It is the daily bread of electric car drivers. And it is that in addition to few available points, when you arrive at one it turns out that it is occupied by a car with a combustion engine, or an electric one that is not charging. Now, the Australian authorities they have taken action on the matter and have launched a regulation that allows city councils impose astronomical fines to deter offenders.
Drivers could be fined up to AU$3,200, 1,991 euros to change, for parking in spaces for electric vehicles. A project that has already been launched in four states of Australia.
The fines, some of them added to traffic regulations late last year, range from $3,200 in the Australian Capital Territory to $369 (229 euros) in Victoria.
The administrations defend the measure, indicating that the strong penalties are important on the one hand to raise user awareness that a charging point is not a parking spaceand also to make these spaces a place that allows encourage adoption of electric carsavoiding as far as possible situations of frustration by not being able to charge their batteries.
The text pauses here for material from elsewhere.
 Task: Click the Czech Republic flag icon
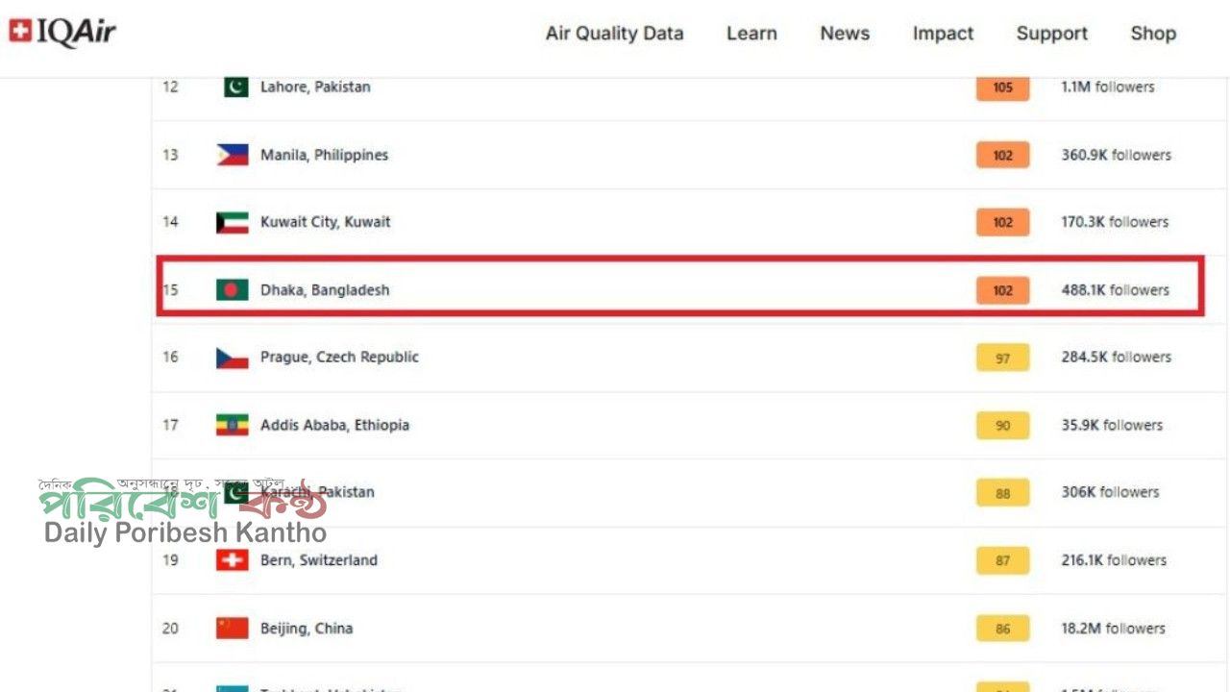pos(233,358)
The fines apply to drivers who leave gasoline or diesel vehicles in spaces designated for electric cars, but they will also apply to those electric cars that are not chargingand remain in the space beyond the courtesy time for their removal.
According to NSW Metropolitan Roads Minister Natalie Ward: “To make sure the community keeps moving forward, we want EV drivers to have access to charging stations when available”.
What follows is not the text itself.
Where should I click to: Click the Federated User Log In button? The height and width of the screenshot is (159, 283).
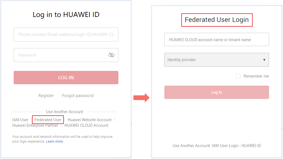click(x=217, y=92)
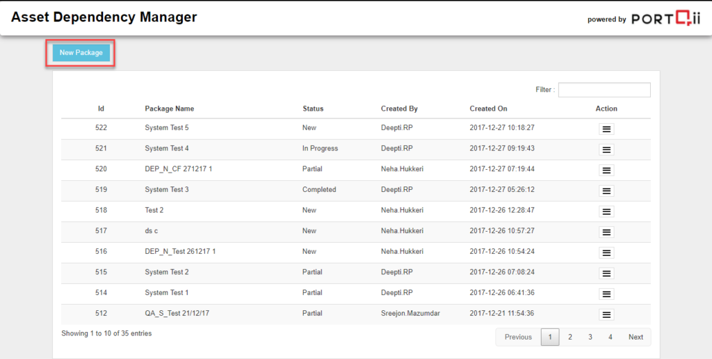Screen dimensions: 712x359
Task: Open action menu for QA_S_Test 21/12/17
Action: pos(606,314)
Australian Electric Vehicle Association national president Chris Jones said while penalties for blocking infrastructure were high, were necessary to educate a public who is not aware of the repercussions of the occupation of these spaces.
“There must be knowledge on the part of the users that there are places where you can park, and places where you can’t. And just in a charger for electric cars it is one of those that is not. Every available charger is very important to Australia’s existing fleet of approximately 80,000 electric cars, and we need to make sure they don’t get blocked, either intentionally or accidentally.”